Saved data entries
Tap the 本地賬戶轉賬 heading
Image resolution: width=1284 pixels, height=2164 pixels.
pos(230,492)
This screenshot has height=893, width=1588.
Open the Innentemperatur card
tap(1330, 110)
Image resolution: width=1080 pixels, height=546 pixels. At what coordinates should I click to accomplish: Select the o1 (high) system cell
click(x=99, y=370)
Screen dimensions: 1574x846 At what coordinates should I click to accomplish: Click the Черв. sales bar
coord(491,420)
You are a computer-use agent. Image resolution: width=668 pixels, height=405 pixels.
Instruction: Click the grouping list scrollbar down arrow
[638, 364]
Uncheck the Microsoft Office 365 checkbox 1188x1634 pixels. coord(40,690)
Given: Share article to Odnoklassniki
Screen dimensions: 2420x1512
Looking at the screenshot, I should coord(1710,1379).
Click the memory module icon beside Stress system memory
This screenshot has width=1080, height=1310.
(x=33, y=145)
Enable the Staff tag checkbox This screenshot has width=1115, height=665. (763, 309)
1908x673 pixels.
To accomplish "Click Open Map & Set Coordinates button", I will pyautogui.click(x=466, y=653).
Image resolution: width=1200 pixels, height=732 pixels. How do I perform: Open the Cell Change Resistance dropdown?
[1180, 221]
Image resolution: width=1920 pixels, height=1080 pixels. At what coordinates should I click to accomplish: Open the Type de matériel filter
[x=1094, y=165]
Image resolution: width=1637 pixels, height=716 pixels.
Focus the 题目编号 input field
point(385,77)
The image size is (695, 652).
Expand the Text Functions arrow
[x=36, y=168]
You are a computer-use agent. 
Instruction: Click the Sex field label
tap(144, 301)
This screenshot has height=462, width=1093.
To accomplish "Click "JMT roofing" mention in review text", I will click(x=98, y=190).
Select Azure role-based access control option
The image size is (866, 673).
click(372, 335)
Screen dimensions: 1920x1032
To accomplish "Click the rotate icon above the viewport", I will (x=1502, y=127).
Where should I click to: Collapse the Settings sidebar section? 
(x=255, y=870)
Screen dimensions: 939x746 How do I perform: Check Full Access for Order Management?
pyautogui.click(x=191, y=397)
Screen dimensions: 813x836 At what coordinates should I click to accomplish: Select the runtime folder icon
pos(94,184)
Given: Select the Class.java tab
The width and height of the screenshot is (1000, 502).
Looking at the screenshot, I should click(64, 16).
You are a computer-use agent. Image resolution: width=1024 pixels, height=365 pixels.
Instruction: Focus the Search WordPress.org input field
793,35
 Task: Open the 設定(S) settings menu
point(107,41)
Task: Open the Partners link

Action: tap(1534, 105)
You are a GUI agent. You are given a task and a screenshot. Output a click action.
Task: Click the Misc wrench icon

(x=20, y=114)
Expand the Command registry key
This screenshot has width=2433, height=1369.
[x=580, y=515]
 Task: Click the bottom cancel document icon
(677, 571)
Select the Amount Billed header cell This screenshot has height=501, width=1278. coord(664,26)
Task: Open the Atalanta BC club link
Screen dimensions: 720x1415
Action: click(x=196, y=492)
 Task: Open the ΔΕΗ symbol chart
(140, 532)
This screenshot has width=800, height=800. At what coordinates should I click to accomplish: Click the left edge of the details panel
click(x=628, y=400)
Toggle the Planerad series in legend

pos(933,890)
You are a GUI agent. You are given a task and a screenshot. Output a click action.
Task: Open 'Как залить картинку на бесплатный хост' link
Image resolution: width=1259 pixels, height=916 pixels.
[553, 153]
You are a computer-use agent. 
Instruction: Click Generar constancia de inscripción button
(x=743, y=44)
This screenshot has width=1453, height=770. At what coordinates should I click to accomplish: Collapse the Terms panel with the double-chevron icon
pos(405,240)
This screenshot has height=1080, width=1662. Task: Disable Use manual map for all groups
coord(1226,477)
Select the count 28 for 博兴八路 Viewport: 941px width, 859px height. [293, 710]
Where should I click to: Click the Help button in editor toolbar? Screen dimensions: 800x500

*Directions for this task*
Return all the lines shown above, precisely as they stand.

*Result of this exercise*
Tap the 本地賬戶轉賬 heading
Image resolution: width=1284 pixels, height=2164 pixels.
pos(230,492)
This screenshot has height=893, width=1588.
Open the Innentemperatur card
tap(1330, 110)
Image resolution: width=1080 pixels, height=546 pixels. At what coordinates should I click to accomplish: Select the o1 (high) system cell
click(x=99, y=370)
Screen dimensions: 1574x846 At what coordinates should I click to accomplish: Click the Черв. sales bar
coord(491,420)
You are a computer-use agent. Image resolution: width=668 pixels, height=405 pixels.
Instruction: Click the grouping list scrollbar down arrow
[638, 364]
Uncheck the Microsoft Office 365 checkbox 1188x1634 pixels. coord(40,690)
Given: Share article to Odnoklassniki
Screen dimensions: 2420x1512
Looking at the screenshot, I should coord(1710,1379).
Click the memory module icon beside Stress system memory
This screenshot has width=1080, height=1310.
(x=33, y=145)
Enable the Staff tag checkbox This screenshot has width=1115, height=665. (763, 309)
1908x673 pixels.
To accomplish "Click Open Map & Set Coordinates button", I will pyautogui.click(x=466, y=653).
Image resolution: width=1200 pixels, height=732 pixels. How do I perform: Open the Cell Change Resistance dropdown?
[1180, 221]
Image resolution: width=1920 pixels, height=1080 pixels. At what coordinates should I click to accomplish: Open the Type de matériel filter
[x=1094, y=165]
Image resolution: width=1637 pixels, height=716 pixels.
Focus the 题目编号 input field
point(385,77)
The image size is (695, 652).
Expand the Text Functions arrow
[x=36, y=168]
You are a computer-use agent. 
Instruction: Click the Sex field label
tap(144, 301)
This screenshot has height=462, width=1093.
To accomplish "Click "JMT roofing" mention in review text", I will click(x=98, y=190).
Select Azure role-based access control option
The image size is (866, 673).
click(372, 335)
Screen dimensions: 1920x1032
To accomplish "Click the rotate icon above the viewport", I will (x=1502, y=127).
Where should I click to: Collapse the Settings sidebar section? 
(x=255, y=870)
Screen dimensions: 939x746 How do I perform: Check Full Access for Order Management?
pyautogui.click(x=191, y=397)
Screen dimensions: 813x836 At what coordinates should I click to accomplish: Select the runtime folder icon
pos(94,184)
Given: Select the Class.java tab
The width and height of the screenshot is (1000, 502).
Looking at the screenshot, I should click(64, 16).
You are a computer-use agent. Image resolution: width=1024 pixels, height=365 pixels.
Instruction: Focus the Search WordPress.org input field
793,35
 Task: Open the 設定(S) settings menu
point(107,41)
Task: Open the Partners link

Action: tap(1534, 105)
You are a GUI agent. You are given a task and a screenshot. Output a click action.
Task: Click the Misc wrench icon

(x=20, y=114)
Expand the Command registry key
This screenshot has width=2433, height=1369.
[x=580, y=515]
 Task: Click the bottom cancel document icon
(677, 571)
Select the Amount Billed header cell This screenshot has height=501, width=1278. coord(664,26)
Task: Open the Atalanta BC club link
Screen dimensions: 720x1415
Action: click(x=196, y=492)
 Task: Open the ΔΕΗ symbol chart
(140, 532)
This screenshot has width=800, height=800. At what coordinates should I click to accomplish: Click the left edge of the details panel
click(x=628, y=400)
Toggle the Planerad series in legend

pos(933,890)
You are a GUI agent. You are given a task and a screenshot. Output a click action.
Task: Open 'Как залить картинку на бесплатный хост' link
Image resolution: width=1259 pixels, height=916 pixels.
[553, 153]
You are a computer-use agent. 
Instruction: Click Generar constancia de inscripción button
(x=743, y=44)
This screenshot has width=1453, height=770. At what coordinates should I click to accomplish: Collapse the Terms panel with the double-chevron icon
pos(405,240)
This screenshot has height=1080, width=1662. Task: Disable Use manual map for all groups
coord(1226,477)
Select the count 28 for 博兴八路 Viewport: 941px width, 859px height. [293, 710]
Where should I click to: Click the Help button in editor toolbar? Screen dimensions: 800x500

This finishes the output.